# [PROBLEM REQUIREMENTS]
Only the number is wanted: how many lines of these entries contain the word "computer"?
---- EXTRACTED MATERIAL
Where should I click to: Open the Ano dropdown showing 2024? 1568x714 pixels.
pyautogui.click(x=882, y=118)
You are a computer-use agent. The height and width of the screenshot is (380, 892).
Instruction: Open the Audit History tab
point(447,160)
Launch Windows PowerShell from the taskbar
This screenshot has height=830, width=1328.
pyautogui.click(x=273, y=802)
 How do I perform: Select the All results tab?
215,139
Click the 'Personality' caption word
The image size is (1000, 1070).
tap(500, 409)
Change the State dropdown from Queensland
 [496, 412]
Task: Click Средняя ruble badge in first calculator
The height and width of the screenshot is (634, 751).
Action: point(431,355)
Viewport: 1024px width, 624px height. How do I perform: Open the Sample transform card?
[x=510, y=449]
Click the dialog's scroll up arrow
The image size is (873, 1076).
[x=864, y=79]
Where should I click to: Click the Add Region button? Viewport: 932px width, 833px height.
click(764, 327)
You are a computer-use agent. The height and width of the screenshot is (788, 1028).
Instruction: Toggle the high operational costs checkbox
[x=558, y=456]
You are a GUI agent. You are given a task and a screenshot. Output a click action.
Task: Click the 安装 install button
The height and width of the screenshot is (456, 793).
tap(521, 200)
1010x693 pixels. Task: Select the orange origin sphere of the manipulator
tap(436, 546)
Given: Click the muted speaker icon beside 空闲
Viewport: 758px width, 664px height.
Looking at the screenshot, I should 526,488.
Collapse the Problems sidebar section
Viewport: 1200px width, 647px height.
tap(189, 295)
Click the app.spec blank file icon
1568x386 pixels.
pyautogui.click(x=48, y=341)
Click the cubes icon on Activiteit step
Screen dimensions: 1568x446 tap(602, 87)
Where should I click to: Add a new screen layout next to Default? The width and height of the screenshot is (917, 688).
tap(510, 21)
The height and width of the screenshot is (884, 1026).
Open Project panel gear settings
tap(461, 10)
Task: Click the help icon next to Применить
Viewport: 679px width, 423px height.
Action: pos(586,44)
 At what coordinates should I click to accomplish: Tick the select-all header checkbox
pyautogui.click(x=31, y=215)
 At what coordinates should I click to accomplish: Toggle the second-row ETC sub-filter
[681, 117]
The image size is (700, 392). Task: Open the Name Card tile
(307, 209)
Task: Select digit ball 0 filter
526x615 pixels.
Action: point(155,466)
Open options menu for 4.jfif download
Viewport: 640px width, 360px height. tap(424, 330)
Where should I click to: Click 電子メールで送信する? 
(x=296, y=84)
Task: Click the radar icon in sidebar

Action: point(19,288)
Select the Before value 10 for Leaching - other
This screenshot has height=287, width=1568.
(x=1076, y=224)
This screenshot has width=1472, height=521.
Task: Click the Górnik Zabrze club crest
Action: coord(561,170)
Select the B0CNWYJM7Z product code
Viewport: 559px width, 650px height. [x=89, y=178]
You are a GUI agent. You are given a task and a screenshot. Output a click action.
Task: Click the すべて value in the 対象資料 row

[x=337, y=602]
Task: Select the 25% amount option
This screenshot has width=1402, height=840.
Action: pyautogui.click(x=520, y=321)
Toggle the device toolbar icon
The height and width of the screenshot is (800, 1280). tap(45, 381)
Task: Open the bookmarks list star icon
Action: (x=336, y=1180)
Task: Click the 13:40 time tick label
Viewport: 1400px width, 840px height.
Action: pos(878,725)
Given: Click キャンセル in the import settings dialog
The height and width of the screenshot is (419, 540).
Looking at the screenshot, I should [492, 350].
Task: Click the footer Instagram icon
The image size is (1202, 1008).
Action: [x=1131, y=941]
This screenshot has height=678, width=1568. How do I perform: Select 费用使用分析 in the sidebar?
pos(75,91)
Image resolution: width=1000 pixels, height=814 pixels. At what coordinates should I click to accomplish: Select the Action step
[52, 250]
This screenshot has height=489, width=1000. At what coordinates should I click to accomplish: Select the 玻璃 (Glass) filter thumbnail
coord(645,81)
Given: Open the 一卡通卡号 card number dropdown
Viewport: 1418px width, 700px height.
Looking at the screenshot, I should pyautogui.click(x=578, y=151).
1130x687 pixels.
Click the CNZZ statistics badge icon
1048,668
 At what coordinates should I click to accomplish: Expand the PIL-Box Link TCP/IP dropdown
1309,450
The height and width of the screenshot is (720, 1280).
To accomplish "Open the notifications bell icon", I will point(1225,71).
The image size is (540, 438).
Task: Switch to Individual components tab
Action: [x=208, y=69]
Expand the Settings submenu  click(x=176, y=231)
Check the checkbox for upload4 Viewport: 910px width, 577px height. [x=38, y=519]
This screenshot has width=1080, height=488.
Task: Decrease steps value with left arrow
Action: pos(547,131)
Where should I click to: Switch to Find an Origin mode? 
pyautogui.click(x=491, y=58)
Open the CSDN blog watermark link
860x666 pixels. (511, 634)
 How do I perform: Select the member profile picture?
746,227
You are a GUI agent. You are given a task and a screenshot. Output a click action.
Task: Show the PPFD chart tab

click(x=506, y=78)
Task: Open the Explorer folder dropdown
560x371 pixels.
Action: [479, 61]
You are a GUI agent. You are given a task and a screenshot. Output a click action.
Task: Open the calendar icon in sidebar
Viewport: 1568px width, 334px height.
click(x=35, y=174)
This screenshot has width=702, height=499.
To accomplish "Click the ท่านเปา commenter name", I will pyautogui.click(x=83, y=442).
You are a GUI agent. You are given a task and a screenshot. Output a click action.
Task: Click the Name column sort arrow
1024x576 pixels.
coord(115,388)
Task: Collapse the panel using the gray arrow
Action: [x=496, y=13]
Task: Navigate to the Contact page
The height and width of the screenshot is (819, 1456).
--------
# [EXERCISE RESPONSE]
2